Tasks for this exercise:
[A] Answer these questions about the account of Kanga the Springer Spaniel:
(i) How old was Kanga when she became lame?
(ii) Which vet at Calder Vets was Kanga referred to?
(iii) What did the CT scan show in Kanga's left shoulder?
[B] Extend the account of Kanga the Springer Spaniel from where it stops.

“Kanga”, a 6 year old Springer Spaniel, belonging to Vet Laura and her partner Charlie, presented to the Vets where Laura worked at the time, after a sudden onset of lameness on her left foreleg. Kanga was from a litter of pups bred by a family member, and sadly, they already knew that two of her siblings had fractured their elbows, so Laura was suspicious she may suffer from the same condition.
After an initial period of rest and pain relief, there was no improvement. Kanga, being very stoical, didn’t show any reaction to manipulation of her leg and when x-rayed at her Vets, no significant abnormalities were found. Due to her family history, Kanga was referred to see Joachim at Calder Vets. In the meantime, Laura had accepted a job at Calder and started work the same week!
When examined by Joachim, she actually reacted more to manipulation of her shoulder rather than her elbow. Not what we expected! Kanga then had a CT scan, a 3-D radiograph, which gives a far more detailed picture and can detect very subtle abnormalities. The CT scan revealed inflammation in her left shoulder, but more worryingly, a hair line fissure between the condyles of her humerus (the “funny bone”) on her left elbow. The right elbow scan was clear.

[Saved data entries]
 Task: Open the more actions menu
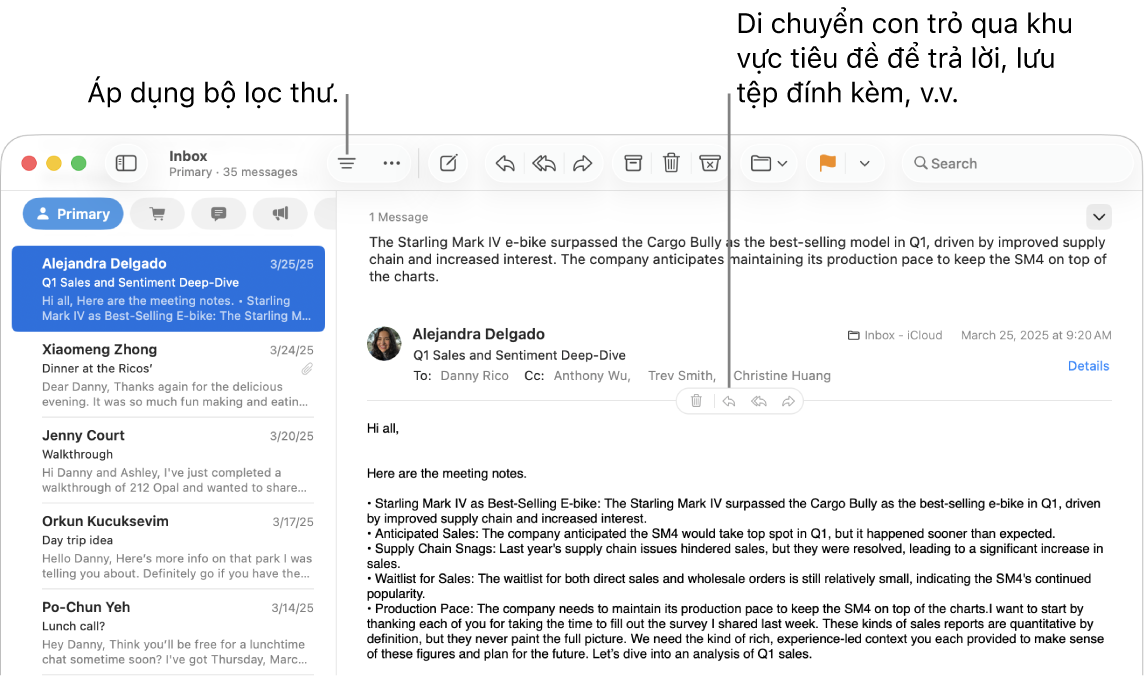pos(391,163)
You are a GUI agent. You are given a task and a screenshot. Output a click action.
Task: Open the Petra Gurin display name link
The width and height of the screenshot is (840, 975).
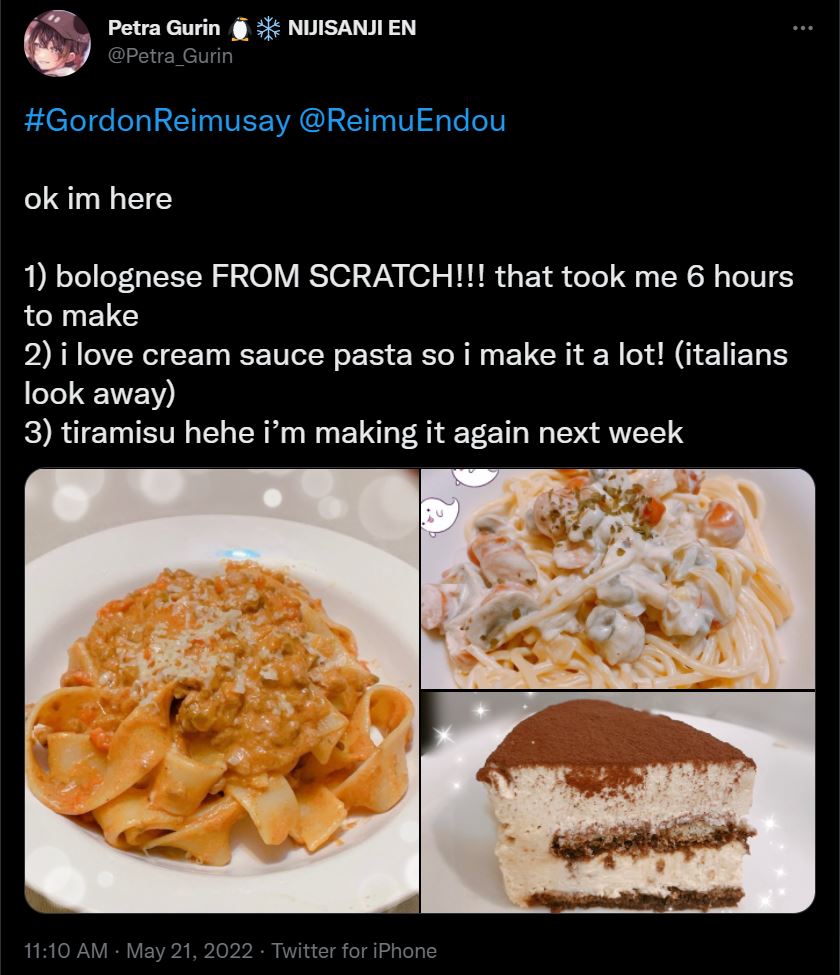[164, 28]
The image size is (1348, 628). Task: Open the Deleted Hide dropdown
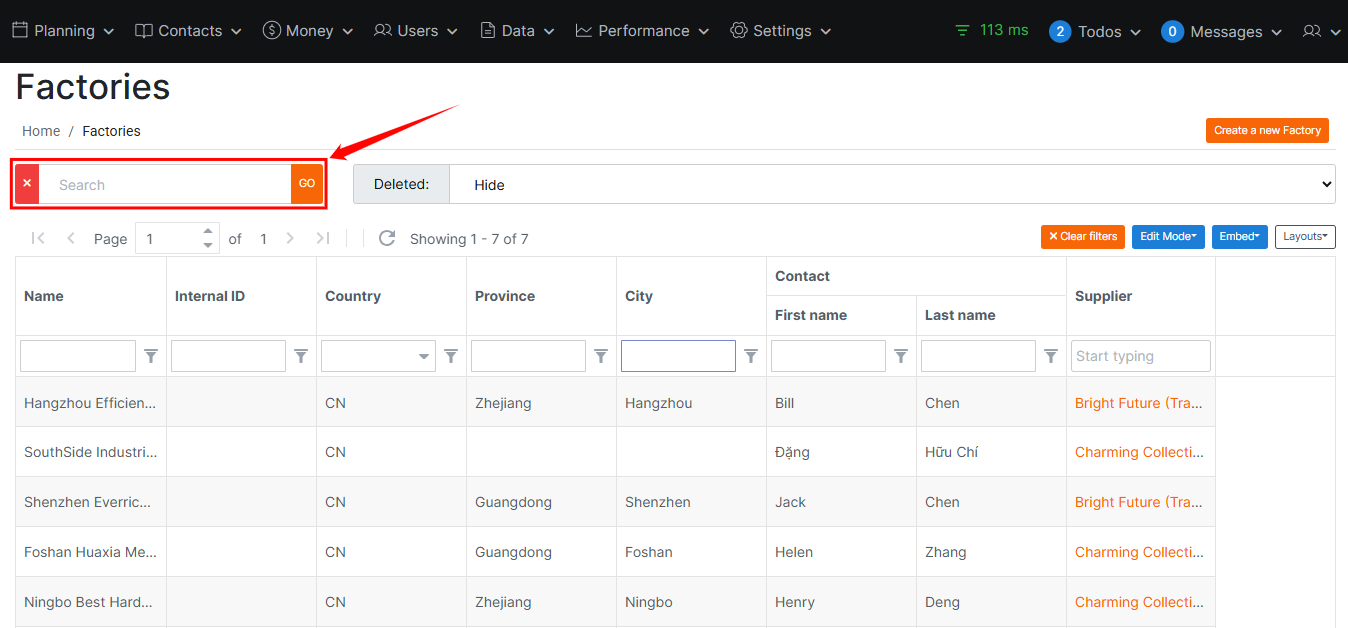click(892, 184)
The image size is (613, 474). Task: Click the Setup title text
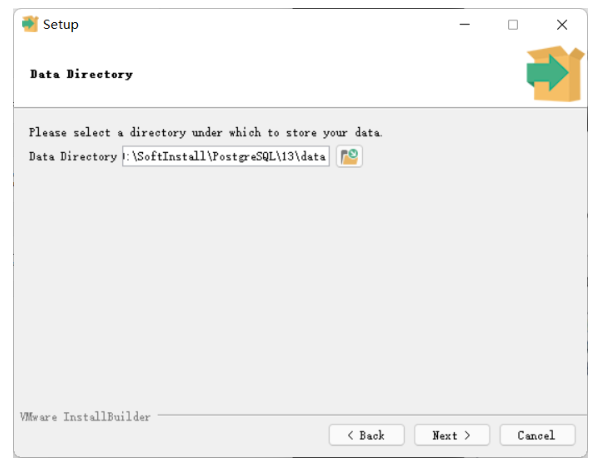click(61, 25)
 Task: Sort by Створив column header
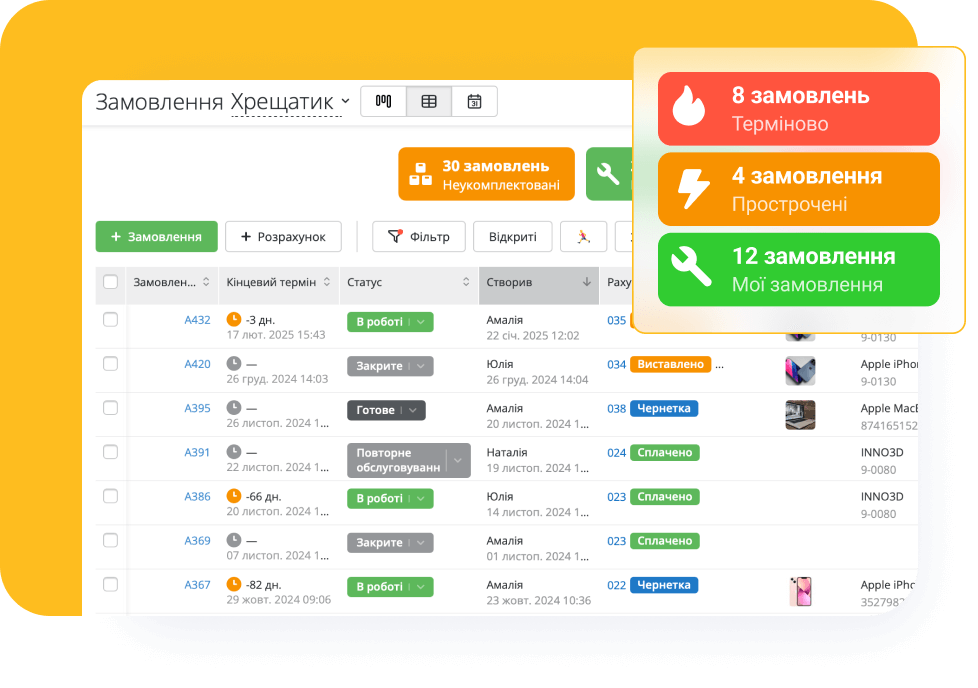click(x=538, y=283)
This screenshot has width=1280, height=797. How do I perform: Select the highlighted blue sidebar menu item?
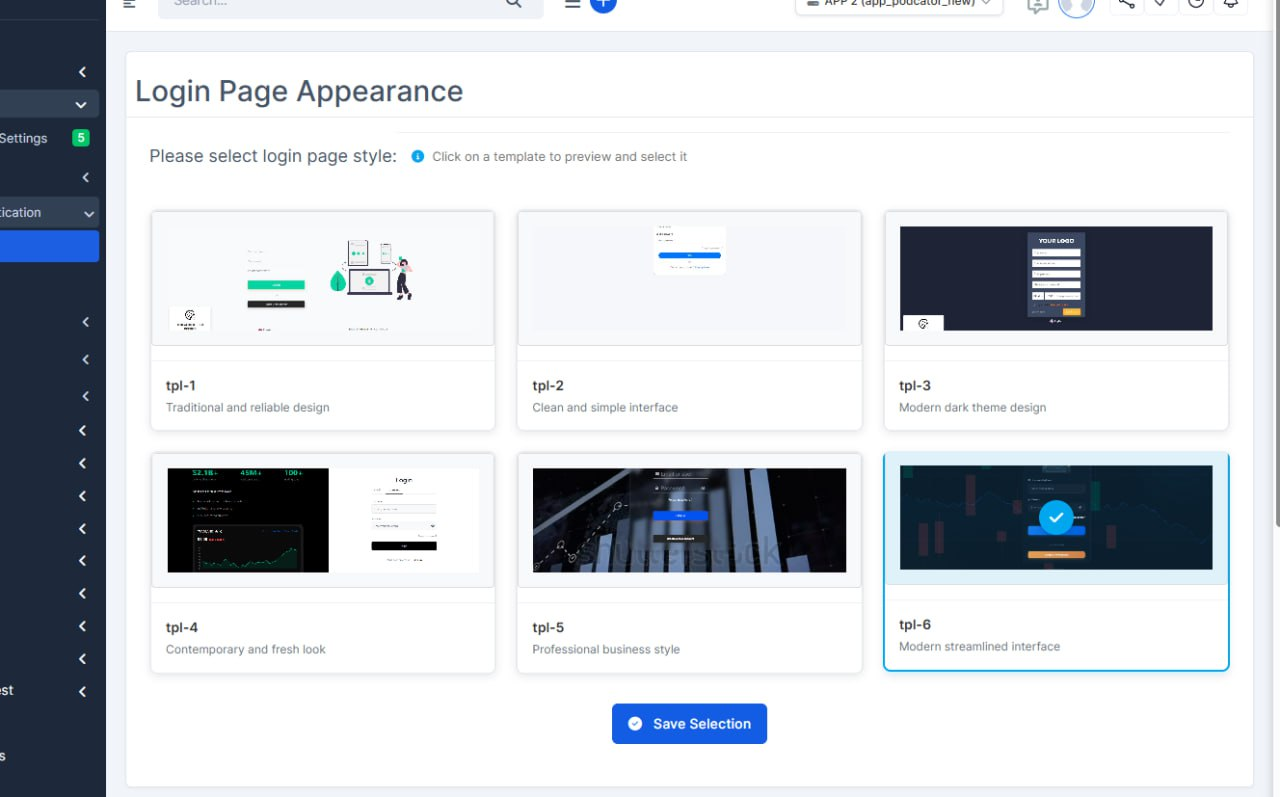(49, 246)
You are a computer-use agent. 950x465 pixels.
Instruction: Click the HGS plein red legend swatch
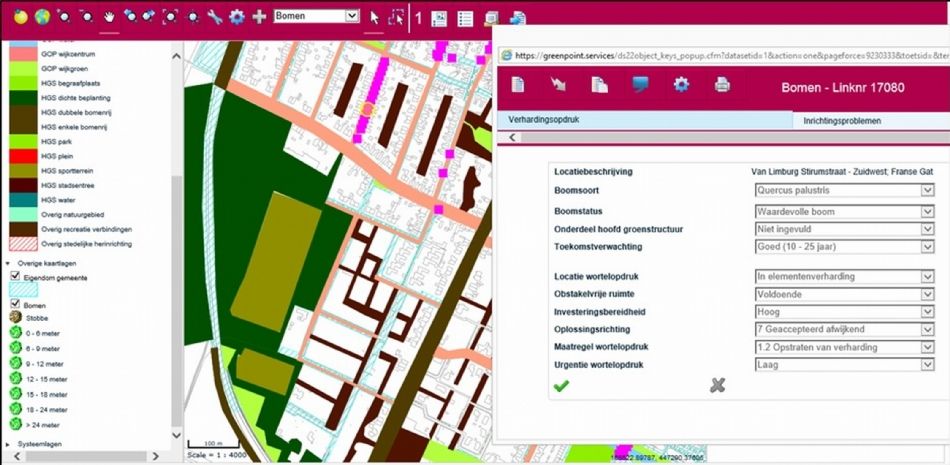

Answers in order:
[A]
(i) Six years old
(ii) Joachim
(iii) Inflammation

[B]
Incomplete Ossification of the Humeral Condyle
This is a condition called Incomplete Ossification of the Humeral Condyle (IOHC), and is most commonly diagnosed in English Springer Spaniels. As dogs grow, the two separate ends to the humerus should fuse together at the elbow. In a Springer Spaniel with IOHC, there is a failure of fusion between the humeral condyles, creating a fissure which can cause pain and lameness. Of more concern though, is this fissure leaves a weakness, greatly increasing the risk of elbow fracture, even from just a simple fall or jump down. This is exactly what happened to Kanga’s siblings, before the family knew there was an inherited link. The resulting fracture can be in the form of a lateral condylar (two piece) or bi-condylar “Y” (three piece) fracture. These fractures can be extremely tricky to treat and in some situations when the fracture is so severe, repair is not possible and amputation, or sadly even euthanasia, may be the only option.
The fissure can never be fixed or fused, but the surgeon Joachim was able to place a “lag screw” across the elbow joint from one side of the humeral condyle to the other. This metal screw bridges the gap in order to reduce the incidence of elbow fracture in the future. The screw has to be positioned perfectly and as with any surgery there are risks of surgical and wound complications.
Kanga’s surgery went smoothly and she also had steroid put in her shoulder joint to reduce the inflammation there. Her recovery has gone equally well and she is back to running around with her friend Maya.